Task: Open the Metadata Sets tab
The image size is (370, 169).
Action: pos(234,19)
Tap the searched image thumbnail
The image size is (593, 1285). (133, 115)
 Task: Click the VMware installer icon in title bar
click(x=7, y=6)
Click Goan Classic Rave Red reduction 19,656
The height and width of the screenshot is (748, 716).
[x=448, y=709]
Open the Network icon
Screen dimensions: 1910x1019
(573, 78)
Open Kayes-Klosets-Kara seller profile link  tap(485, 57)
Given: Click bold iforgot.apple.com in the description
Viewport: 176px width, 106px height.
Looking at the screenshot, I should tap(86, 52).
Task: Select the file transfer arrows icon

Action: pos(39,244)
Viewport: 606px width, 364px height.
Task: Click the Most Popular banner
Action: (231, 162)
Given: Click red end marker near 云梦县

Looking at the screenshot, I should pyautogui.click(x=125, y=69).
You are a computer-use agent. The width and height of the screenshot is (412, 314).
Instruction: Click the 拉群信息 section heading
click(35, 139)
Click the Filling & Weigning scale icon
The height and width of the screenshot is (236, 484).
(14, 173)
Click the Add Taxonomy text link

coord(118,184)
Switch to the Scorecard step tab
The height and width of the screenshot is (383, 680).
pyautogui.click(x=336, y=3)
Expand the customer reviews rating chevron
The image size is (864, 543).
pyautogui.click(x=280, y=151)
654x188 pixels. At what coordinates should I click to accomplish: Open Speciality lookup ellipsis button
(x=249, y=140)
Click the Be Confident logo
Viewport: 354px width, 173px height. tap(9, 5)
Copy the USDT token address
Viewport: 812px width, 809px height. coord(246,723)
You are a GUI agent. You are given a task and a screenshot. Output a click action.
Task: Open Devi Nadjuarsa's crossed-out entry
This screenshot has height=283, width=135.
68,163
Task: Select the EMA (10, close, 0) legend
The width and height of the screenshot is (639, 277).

·····

• **Work request**: Note each line of the material holding "agent" and copy it out.

• **Exercise solution**:
You are a computer-use agent. The width and height of the screenshot is (412, 314).
You are a GUI agent. You are given a task and a screenshot. Output a click action.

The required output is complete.